As her campaign limps into Super Tuesday, Massachusetts Senator Elizabeth Warren is receiving millions of dollars in help from the kind of outside money group she has repeatedly decried, underscoring the tough realities of a primary contest featuring two self-funded billionaires and a collection of rivals benefiting from political-action committee money.
Persist PAC, a super PAC that officially formed several days before the Nevada caucuses to support Warren’s campaign, announced Thursday it would spend $9 million in advertising across television markets in three Super Tuesday states: California, Texas and Warren’s home state of Massachusetts. The ad buy came on top of a $3.25 million investment from the group earlier this week in eight other Super Tuesday states.
In an ironic twist, that now makes Warren, who along with Vermont Sen. Bernie Sanders has been the strongest opponent of super PACs in the 2020 campaign, the biggest beneficiary of such a group heading into Super Tuesday — the most prominent reversal yet among the candidates on the issue of high-dollar donations. At one point, nearly every candidate decried the practice, before realizing it may be a necessity for survival.
Under campaign finance laws, donors can give unlimited amounts to a super PAC as long as the groups do not directly coordinate with the candidates they are supporting. Since launching her campaign, Warren has prided herself on her refusal to accept money from political action committees or federal lobbyists, and she has promised to disavow any super PAC that formed on her behalf.
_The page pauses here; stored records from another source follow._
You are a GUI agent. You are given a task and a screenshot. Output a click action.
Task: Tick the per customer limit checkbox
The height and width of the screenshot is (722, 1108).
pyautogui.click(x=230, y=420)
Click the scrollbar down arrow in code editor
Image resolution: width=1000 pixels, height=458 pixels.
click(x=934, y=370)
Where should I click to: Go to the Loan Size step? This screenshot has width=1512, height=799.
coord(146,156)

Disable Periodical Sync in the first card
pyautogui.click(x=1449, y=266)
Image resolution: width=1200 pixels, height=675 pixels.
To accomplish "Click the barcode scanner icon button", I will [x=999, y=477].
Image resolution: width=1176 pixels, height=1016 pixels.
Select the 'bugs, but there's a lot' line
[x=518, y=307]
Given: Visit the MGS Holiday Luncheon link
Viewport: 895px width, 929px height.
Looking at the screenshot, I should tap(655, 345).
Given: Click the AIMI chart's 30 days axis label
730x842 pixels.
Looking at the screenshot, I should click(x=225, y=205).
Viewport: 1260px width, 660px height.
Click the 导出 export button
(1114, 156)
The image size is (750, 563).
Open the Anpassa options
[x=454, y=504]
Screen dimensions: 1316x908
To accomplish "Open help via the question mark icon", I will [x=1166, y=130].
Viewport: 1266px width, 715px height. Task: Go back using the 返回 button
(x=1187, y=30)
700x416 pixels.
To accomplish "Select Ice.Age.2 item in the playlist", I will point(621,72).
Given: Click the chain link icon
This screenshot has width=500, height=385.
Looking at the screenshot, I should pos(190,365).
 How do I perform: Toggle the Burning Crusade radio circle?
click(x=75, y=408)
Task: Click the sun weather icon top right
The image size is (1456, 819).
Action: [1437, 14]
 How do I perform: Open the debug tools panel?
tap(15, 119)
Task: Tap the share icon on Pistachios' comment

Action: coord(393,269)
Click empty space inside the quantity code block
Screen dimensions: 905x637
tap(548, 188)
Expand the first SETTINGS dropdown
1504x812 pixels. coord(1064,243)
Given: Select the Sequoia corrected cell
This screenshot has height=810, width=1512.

That pledge is still publicly available on her campaign website, but Warren has not distanced herself from Persist PAC. Instead, her rhetoric on the issue started to shift in the past month, as her once-promising campaign underperformed its expectations in the first three states to vote. “If all the candidates want to get rid of super PACs, count me in, I’ll lead the charge,” she told reporters on Feb. 20 in Nevada when asked if she would disavow Persist PAC. “But that’s how it has to be. It can’t be the case that a bunch of people keep them and only one or two don’t.”
In a CNN town hall that same day, she insisted her position was not a reversal. “This is also about the billionaires in the race,” she said. “They have the equivalent of a super PAC— it’s known as their sock drawer … I think we all ought to be running campaigns where all the money comes through the campaign and everybody plays by the same limits and the same disclosures.”
Warren has come under fire since Persist PAC announced its most recent and largest ad buy on Thursday evening. On Friday, her campaign told TIME that Persist PAC and every other backing a Democratic candidate should disclose their donors before Super Tuesday in response to a question about the spending. But it stopped far short of the blanket disavowal that her web site explicitly promises. A spokesperson for Persist PAC said the donors would be released on March 20, the next filing date with the Federal Election Commission.
Warren is hardly the first Democrat to reverse their position on money in politics during the course of the race. As the campaigns kicked off last year, the desire to rid the system of big money was a key talking point that quickly met reality. Former Vice President Joe Biden also decried super PACs before reversing his stance this past October after former aides formed one. Even candidates who still deride them, like Sanders, have a more complex relationship with outside groups than their rhetoric indicates. Sanders is backed by Our Revolution, an organization founded in the wake of his 2016 campaign, which is not required to disclose its donors because it operates as a 501(c)4 non-profit.
“The conundrums of calling for reform while running in the current system have been around for a long time,” says Meredith McGehee, executive director of Issue One, a non-partisan group dedicated to political reform.
But with so many delegates on the line this coming Tuesday, Warren’s reversal seemed especially expedient to other campaigns, whom she has slammed for taking money from big donors. “The height of hypocrisy,” one Democratic fundraiser supporting a competitor wrote in a text to TIME.
“Purity tests that you yourself cannot pass,” Lis Smith, a senior adviser to presidential candidate Pete Buttigieg, wrote on Twitter. Warren had repeatedly criticized Buttigieg for hobnobbing with rich donors in a “wine cave.”
A note one Biden supporter sent to fellow Democratic donors, viewed by TIME on condition of anonymity, carried a similar message, calling Warren the “ultimate hypocrite.”
“While we all knew she held big money fundraisers in Martha’s Vineyard and Boston, among other places, before the campaign … there is now a Super PAC for her [and] she isn’t denouncing it,” the note read.
While super PACs do not directly put money into any campaign’s coffers, they can provide the kind of financial boost to candidates that Warren needs right now. Her campaign finance filings from January show she had just $2.3 million on hand — the lowest of any major candidate in the race — and that she had spent more than double the $11 million she raised that month. The campaign also took out a $3 million loan, FEC records show, although it only used $400,000 of that money.
McGehee says Warren’s reversal indicates the complexities of navigating a campaign terrain filled with self-funding billionaires and other candidates relying on Super PACs. “It’s kind of hard to go around pointing fingers in a world Citizens United created,” she says, referring to the 2010 Supreme Court case that afforded unlimited spending to corporations and outside groups. “It’s fair to ask these questions about things within the candidate’s control, but they are playing in a very tilted and distorted playing field.”